Woke up yesterday morning and something gruesome unfolded in my hometown paper. Something that almost took me back to a certain younger inconvenience. Clots is clots, is all I’ll say. That was it for me with that section, especially given how I did ribs-in-the-oven spin four years ago (parboil/sauce/bake/no beer can required). But then a Twitter nudge made me check out the alleged Brie Syndrome just to the left of it, and I suddenly found myself shoveling Barbero droppings out of my cranial sieve. Having actually lived through the “cold wheel of Brie” era, I wondered where the editors were. Certainly not reading the business press, which has been industriously pointing out that other people’s money is the same as it ever was — selling off assets and digging in deep with debt until the golden goose is damn near hollow. What killed the biggest scam in underripe fruit was not changing tastes, or even a world of Fast Company-anointed chocolatiers. Assholes bought a solid company and bled it dry.

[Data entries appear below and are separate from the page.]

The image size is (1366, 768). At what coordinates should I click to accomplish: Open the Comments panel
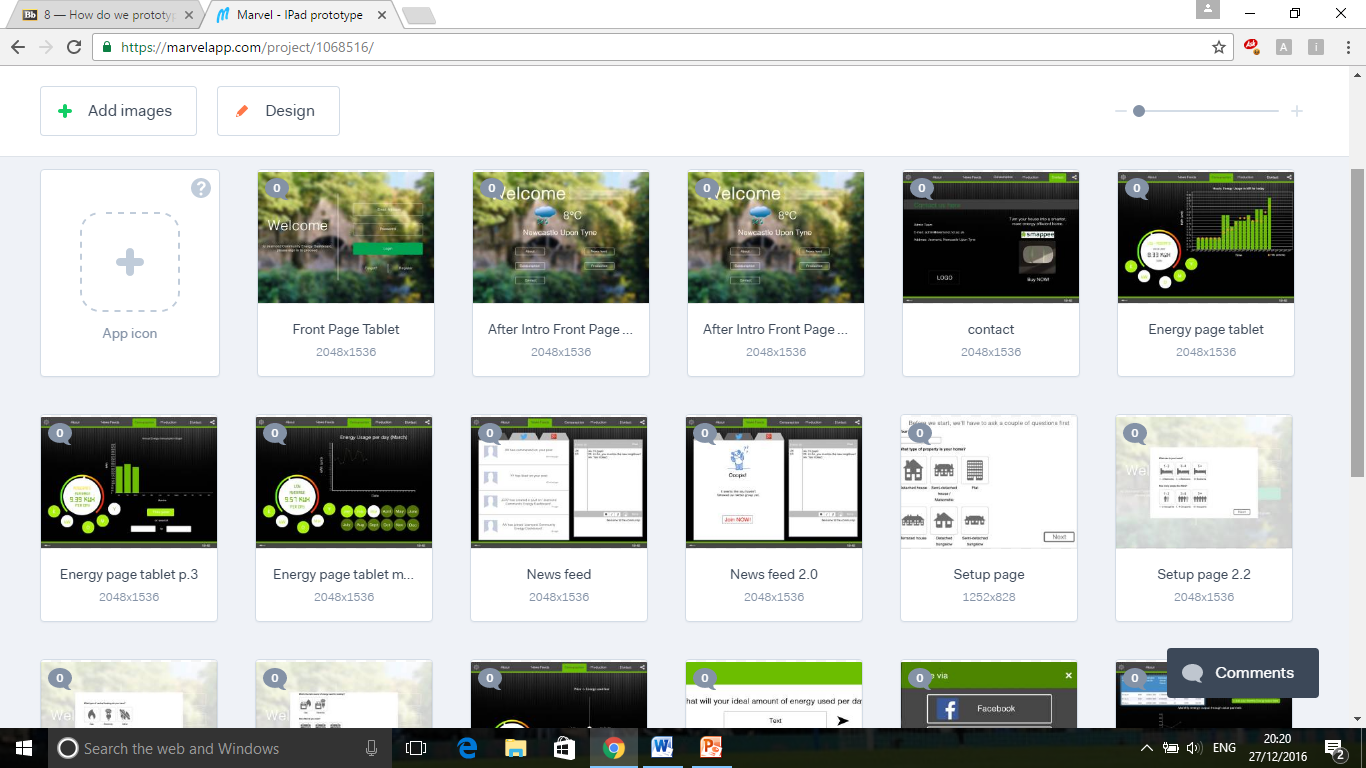pyautogui.click(x=1242, y=673)
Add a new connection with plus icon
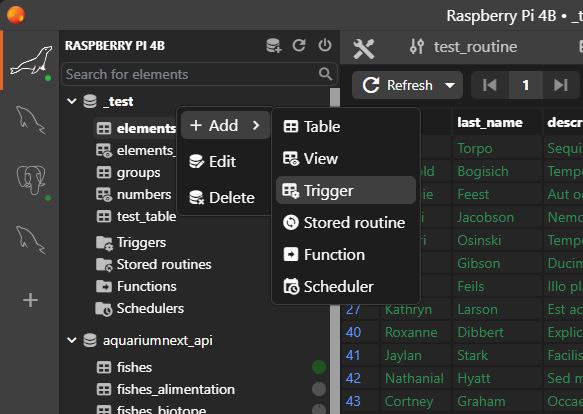Viewport: 583px width, 414px height. click(x=30, y=300)
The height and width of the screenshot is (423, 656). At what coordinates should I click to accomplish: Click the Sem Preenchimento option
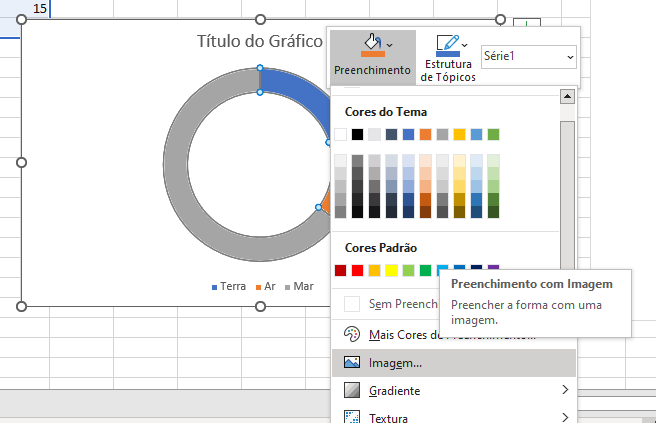pos(391,304)
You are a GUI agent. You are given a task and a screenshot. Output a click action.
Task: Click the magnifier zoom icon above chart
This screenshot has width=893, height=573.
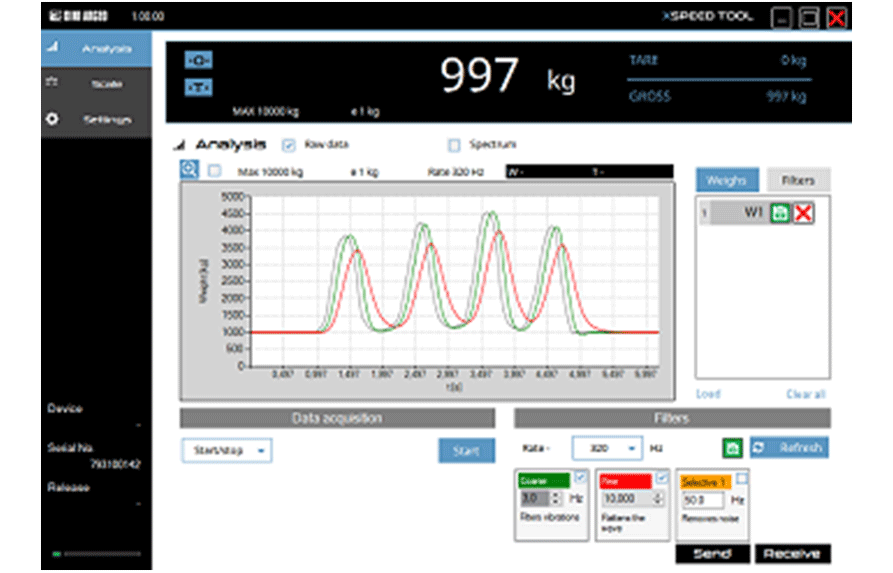[189, 170]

Just consider that Pat LaFrieda and a million “Farmer Clarks” have stepped right up to the FedEx scale lately, but it’s a rare week when I walk into the elevator in my building and don’t encounter an Omaha Steaks delivery. Maybe those organ-transplant boxes, though, contain the fixings for another food cliché — as I have written many times, fondue is the Scandinavian furniture of food: always on the verge of a comeback but never really out of style. The real news was in the third paragraph from the bottom.